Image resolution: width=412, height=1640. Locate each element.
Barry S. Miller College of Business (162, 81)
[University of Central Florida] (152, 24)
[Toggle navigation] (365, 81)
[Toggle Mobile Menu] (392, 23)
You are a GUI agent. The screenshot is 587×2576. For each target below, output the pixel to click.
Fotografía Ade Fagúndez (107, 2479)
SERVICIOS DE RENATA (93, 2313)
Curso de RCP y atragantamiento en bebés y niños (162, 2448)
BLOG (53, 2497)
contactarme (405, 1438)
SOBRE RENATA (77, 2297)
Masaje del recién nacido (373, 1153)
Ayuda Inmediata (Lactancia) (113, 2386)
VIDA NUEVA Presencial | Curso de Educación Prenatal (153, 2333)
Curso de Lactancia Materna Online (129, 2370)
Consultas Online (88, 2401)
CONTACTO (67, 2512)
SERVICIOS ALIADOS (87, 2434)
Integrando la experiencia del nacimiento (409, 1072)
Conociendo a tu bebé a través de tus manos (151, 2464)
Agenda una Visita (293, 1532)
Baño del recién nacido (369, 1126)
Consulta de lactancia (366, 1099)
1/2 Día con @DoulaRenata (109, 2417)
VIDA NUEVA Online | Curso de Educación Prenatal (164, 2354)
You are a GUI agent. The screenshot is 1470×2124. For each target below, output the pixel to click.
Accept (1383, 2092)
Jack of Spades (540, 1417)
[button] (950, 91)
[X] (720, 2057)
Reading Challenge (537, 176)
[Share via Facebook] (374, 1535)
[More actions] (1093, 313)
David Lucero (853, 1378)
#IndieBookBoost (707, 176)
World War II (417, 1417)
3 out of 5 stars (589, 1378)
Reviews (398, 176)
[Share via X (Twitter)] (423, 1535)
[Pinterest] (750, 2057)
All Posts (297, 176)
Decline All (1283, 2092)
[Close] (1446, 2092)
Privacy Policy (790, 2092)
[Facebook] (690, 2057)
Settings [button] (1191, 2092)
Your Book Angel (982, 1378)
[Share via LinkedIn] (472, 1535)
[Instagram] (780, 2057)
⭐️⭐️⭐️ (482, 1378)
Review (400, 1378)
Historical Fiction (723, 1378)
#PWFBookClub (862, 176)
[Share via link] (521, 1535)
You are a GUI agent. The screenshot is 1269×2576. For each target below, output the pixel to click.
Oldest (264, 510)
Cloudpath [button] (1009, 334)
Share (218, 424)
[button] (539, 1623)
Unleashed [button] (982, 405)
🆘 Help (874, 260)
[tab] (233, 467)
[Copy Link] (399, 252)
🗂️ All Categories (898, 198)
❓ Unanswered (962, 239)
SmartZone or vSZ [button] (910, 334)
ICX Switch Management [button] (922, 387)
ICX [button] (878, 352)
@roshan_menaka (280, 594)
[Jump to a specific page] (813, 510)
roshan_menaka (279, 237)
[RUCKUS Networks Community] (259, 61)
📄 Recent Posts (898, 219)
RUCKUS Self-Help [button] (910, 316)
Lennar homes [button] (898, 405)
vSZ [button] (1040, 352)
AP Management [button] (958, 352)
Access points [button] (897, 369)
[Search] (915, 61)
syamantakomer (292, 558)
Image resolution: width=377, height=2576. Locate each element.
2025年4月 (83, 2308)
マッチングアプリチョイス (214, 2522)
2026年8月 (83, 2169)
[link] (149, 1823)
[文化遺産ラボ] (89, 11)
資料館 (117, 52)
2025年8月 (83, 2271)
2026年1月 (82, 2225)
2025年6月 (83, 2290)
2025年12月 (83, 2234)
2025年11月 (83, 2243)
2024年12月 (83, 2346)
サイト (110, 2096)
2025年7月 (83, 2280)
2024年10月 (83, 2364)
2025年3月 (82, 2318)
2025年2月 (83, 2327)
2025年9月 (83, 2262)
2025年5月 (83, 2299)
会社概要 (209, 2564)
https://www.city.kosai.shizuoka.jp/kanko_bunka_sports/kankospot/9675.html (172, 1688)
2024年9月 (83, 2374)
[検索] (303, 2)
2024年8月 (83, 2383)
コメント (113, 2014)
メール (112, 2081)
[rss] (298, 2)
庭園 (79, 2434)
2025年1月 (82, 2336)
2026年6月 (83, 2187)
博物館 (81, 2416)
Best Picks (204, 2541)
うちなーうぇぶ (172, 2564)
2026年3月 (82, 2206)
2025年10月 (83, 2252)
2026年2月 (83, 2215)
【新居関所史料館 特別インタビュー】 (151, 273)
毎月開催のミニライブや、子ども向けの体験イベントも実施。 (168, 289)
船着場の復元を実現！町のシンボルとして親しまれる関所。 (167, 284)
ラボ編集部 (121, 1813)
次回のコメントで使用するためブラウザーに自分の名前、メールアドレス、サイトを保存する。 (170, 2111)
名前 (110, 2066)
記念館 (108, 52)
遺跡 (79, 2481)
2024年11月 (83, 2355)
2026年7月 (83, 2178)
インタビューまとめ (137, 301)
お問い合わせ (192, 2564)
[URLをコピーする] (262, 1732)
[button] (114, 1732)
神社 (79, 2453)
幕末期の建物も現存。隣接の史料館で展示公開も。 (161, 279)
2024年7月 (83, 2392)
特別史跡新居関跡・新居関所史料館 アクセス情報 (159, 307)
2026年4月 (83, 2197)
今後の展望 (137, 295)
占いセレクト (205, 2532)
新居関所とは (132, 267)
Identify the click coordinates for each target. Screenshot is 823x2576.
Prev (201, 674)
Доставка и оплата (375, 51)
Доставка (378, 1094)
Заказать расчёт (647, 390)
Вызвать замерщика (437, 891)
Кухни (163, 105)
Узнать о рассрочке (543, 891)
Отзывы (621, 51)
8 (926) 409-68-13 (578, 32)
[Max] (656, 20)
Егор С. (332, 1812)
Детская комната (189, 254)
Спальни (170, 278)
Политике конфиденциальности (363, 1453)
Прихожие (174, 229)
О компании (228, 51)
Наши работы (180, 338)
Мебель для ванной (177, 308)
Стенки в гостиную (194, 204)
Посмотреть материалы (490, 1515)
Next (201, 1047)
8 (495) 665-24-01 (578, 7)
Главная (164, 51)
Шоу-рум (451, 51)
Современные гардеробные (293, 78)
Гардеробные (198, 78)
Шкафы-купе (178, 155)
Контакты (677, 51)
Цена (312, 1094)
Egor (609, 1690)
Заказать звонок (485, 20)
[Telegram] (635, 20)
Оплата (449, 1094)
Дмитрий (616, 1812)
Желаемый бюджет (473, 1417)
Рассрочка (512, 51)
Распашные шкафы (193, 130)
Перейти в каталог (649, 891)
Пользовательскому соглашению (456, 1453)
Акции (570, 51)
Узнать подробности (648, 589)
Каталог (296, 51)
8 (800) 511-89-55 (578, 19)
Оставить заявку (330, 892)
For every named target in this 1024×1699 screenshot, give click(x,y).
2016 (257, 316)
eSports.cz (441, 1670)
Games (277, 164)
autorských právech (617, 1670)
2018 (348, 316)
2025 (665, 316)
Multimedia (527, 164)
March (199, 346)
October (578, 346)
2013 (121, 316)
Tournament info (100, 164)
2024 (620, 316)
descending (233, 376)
•••••
Task:
Output each line of the records above exactly, beginning at the first, and stop once the line containing "[Facebook] (690, 2057)" has been output.

Reply:
Image resolution: width=412, height=1640. Locate each element.
Barry S. Miller College of Business (162, 81)
[University of Central Florida] (152, 24)
[Toggle navigation] (365, 81)
[Toggle Mobile Menu] (392, 23)
You are a GUI agent. The screenshot is 587×2576. For each target below, output the pixel to click.
Fotografía Ade Fagúndez (107, 2479)
SERVICIOS DE RENATA (93, 2313)
Curso de RCP y atragantamiento en bebés y niños (162, 2448)
BLOG (53, 2497)
contactarme (405, 1438)
SOBRE RENATA (77, 2297)
Masaje del recién nacido (373, 1153)
Ayuda Inmediata (Lactancia) (113, 2386)
VIDA NUEVA Presencial | Curso de Educación Prenatal (153, 2333)
Curso de Lactancia Materna Online (129, 2370)
Consultas Online (88, 2401)
CONTACTO (67, 2512)
SERVICIOS ALIADOS (87, 2434)
Integrando la experiencia del nacimiento (409, 1072)
Conociendo a tu bebé a través de tus manos (151, 2464)
Agenda una Visita (293, 1532)
Baño del recién nacido (369, 1126)
Consulta de lactancia (366, 1099)
1/2 Día con @DoulaRenata (109, 2417)
VIDA NUEVA Online | Curso de Educación Prenatal (164, 2354)
You are a GUI agent. The screenshot is 1470×2124. For each target below, output the pixel to click.
Accept (1383, 2092)
Jack of Spades (540, 1417)
[button] (950, 91)
[X] (720, 2057)
Reading Challenge (537, 176)
[Share via Facebook] (374, 1535)
[More actions] (1093, 313)
David Lucero (853, 1378)
#IndieBookBoost (707, 176)
World War II (417, 1417)
3 out of 5 stars (589, 1378)
Reviews (398, 176)
[Share via X (Twitter)] (423, 1535)
[Pinterest] (750, 2057)
All Posts (297, 176)
Decline All (1283, 2092)
[Close] (1446, 2092)
Privacy Policy (790, 2092)
[Facebook] (690, 2057)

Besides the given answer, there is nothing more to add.